Starting from October 15th, new listings and updates to existing listings are to be provided on a weekly basis for the next 6-10 weeks.
Task #2: Scraping of Business Directory Listings
Extract business listings from a website similar to allpages.com, but we only need Texas listings.
Approximate size: 200,000 to 300,000 listings.
Data Requirement: The data should be provided in a CSV file format, which can be sent via email. The CSV should include the following fields:
- URL
- Business Category
- Business Name
- Description
- County
- City/Town
- ZIP Code
- Address
- Phone Number
- Email
- Website Link
- Business Hours
Timeline: Expected completion by September 15th.
Data validation:
If you can provide the service, provide a quote for the validation of company website link so it does not return 4xx. If it returns 4xx, mark it in the csv file.

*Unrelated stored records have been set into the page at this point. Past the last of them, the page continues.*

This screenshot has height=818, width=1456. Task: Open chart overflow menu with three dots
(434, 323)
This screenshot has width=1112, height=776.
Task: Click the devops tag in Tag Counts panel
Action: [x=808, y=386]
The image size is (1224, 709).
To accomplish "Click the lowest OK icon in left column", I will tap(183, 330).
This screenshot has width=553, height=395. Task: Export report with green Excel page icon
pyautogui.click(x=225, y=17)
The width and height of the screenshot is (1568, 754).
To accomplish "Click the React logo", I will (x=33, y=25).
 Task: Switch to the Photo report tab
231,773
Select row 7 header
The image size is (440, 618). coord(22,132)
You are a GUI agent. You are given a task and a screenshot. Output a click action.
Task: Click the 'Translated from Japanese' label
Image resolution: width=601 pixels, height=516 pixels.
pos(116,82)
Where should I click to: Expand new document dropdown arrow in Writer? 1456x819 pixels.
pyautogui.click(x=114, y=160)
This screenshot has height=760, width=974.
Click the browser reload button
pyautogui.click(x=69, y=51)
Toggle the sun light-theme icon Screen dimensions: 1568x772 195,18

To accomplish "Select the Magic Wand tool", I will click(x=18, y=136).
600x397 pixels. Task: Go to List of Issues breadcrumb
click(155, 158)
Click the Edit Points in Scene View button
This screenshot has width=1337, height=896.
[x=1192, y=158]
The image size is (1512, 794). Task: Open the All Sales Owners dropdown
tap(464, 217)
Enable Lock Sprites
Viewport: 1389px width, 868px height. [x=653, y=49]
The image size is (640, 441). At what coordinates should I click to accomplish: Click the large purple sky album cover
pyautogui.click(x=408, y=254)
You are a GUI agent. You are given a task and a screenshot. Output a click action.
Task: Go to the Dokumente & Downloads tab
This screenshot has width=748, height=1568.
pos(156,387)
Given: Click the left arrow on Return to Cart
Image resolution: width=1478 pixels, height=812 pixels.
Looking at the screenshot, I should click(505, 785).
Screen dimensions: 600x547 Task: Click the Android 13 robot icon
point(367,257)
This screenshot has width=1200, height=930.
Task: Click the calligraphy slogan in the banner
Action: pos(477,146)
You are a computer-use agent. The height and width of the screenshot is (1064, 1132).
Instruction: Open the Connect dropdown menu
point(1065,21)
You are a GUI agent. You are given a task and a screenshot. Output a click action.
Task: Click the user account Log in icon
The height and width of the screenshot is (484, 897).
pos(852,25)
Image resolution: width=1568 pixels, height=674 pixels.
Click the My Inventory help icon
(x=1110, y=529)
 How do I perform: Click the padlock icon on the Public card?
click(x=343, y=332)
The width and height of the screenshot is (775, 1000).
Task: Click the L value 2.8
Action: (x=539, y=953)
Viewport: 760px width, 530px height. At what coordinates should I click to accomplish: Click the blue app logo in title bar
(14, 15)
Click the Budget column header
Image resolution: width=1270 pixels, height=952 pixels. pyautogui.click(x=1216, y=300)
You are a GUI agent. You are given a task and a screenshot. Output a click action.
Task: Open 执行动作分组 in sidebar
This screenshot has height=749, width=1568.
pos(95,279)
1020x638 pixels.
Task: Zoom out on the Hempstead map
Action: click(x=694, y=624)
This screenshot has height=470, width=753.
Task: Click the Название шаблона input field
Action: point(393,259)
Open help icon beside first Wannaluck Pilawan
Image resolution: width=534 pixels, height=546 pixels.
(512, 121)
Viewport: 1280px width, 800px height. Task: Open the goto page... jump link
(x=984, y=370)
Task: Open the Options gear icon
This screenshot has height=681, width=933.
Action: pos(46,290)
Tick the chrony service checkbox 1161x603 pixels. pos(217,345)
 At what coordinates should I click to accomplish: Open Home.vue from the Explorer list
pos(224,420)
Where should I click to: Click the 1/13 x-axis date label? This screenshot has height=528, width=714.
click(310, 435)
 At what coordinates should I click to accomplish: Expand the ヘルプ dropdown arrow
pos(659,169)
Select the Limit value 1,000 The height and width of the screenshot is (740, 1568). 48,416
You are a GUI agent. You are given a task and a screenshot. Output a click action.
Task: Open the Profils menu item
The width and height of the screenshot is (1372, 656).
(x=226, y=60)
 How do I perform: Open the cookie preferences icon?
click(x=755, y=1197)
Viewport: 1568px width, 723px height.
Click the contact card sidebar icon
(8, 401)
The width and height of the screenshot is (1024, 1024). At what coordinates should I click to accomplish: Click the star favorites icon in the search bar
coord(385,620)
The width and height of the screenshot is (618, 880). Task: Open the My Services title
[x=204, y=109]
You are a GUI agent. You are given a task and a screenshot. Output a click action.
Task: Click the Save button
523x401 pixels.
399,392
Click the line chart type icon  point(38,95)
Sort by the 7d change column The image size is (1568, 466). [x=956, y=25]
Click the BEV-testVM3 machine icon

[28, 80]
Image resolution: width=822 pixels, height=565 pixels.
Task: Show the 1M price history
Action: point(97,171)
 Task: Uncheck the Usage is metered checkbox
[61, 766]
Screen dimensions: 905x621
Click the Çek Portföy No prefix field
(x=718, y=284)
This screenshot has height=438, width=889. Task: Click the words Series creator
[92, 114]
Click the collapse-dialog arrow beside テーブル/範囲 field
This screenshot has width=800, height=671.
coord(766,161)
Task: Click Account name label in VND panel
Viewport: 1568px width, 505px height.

If you can provide the service, provide a quote for the validation of phone numbers and method options.
Task #3: Scraping of Events
Description: Extract events from 70-100 websites similar to this one:
https://members.lufkintexas.org/events
Data Requirement: The data should be provided in a CSV file format and include the following fields:
- URL
- Listing Type
- Event Listing ID
- Event Type (Category)
- Image
- Primary Photo
- Listing Headline/Title
- State
- County
- City/Town
- ZIP Code
- Address
- Venue Name
- Map Location
- Event Start Date
- Event End Date
- Event Day of the Week
- Event Start Time
- Event End Time
- Event Description
- External Website Link
- Facebook Link
- Ticket Price
- Ticket Details
Implementation:
An automatic mechanism for data extraction must be developed. The extracted CSV files and their associated images must be automatically uploaded to an S3 bucket on a weekly basis.
Data Quality Check and Project Acceptance Criteria
To ensure the scraped data meets quality standards, we will perform random sampling checks.
RFP Response
Please provide the estimated time and price for each Task separately (Task 1, Task 2, Task 3).
Specifically for Task #3, please include the price for scraping one website.
We look forward to your detailed proposal and timeline for each task.